Development of a modified Cambridge Multimorbidity Score for use with SNOMED CT: an observational English primary care sentinel network study.
Tsang RS., Joy M., Whitaker H., Sheppard JP., Williams J., Sherlock J., Mayor N., Meza-Torres B., Button E., Williams AJ., Kar D., Delanerolle G., McManus R., Hobbs FR., de Lusignan S.
BACKGROUND: People with multiple health conditions are more likely to have poorer health outcomes and greater care and service needs; a reliable measure of multimorbidity would inform management strategies and resource allocation. AIM: To develop and validate a modified version of the Cambridge Multimorbidity Score in an extended age range, using clinical terms that are routinely used in electronic health records across the world (Systematized Nomenclature of Medicine - Clinical Terms, SNOMED CT).
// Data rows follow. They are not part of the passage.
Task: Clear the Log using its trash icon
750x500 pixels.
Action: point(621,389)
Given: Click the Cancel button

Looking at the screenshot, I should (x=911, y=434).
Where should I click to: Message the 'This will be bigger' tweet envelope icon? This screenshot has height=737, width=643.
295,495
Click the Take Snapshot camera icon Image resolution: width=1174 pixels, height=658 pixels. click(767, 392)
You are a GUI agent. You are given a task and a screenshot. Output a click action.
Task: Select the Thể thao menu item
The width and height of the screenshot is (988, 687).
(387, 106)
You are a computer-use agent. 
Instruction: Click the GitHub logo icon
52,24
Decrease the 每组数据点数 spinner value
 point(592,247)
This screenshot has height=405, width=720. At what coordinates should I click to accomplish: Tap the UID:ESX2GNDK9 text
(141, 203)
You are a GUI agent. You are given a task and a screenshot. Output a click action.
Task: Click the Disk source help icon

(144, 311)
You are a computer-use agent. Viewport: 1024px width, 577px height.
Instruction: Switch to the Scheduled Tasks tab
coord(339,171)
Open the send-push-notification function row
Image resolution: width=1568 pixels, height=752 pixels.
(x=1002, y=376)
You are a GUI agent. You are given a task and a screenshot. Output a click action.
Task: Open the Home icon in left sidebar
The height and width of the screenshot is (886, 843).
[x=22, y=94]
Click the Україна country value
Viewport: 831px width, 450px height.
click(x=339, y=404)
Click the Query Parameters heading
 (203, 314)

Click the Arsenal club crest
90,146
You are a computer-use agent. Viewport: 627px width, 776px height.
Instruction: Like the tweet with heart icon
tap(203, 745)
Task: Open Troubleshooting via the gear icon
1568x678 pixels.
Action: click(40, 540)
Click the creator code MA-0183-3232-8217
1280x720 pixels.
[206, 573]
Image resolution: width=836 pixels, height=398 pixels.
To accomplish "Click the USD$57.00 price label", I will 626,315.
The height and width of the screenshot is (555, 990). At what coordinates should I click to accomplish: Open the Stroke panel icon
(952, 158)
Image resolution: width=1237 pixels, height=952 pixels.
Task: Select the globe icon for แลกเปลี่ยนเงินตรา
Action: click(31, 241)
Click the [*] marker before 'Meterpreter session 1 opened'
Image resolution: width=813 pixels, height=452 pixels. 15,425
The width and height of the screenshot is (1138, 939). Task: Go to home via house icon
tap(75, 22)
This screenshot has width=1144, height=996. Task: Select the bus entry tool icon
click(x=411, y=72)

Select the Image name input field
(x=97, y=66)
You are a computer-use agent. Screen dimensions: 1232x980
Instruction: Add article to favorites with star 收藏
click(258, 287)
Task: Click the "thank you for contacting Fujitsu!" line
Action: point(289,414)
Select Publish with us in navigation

DESIGN AND SETTING: Observational study using diagnosis and prescriptions data from an English primary care sentinel surveillance network between 2014 and 2019. METHOD: In this study new variables describing 37 health conditions were curated and the associations modelled between these and 1-year mortality risk using the Cox proportional hazard model in a development dataset (n = 300 000). Two simplified models were then developed - a 20-condition model as per the original Cambridge Multimorbidity Score and a variable reduction model using backward elimination with Akaike information criterion as the stopping criterion. The results were compared and validated for 1-year mortality in a synchronous validation dataset (n = 150 000), and for 1-year and 5-year mortality in an asynchronous validation dataset (n = 150 000). RESULTS: The final variable reduction model retained 21 conditions, and the conditions mostly overlapped with those in the 20-condition model. The model performed similarly to the 37- and 20-condition models, showing high discrimination and good calibration following recalibration. CONCLUSION: This modified version of the Cambridge Multimorbidity Score allows reliable estimation using clinical terms that can be applied internationally across multiple healthcare settings.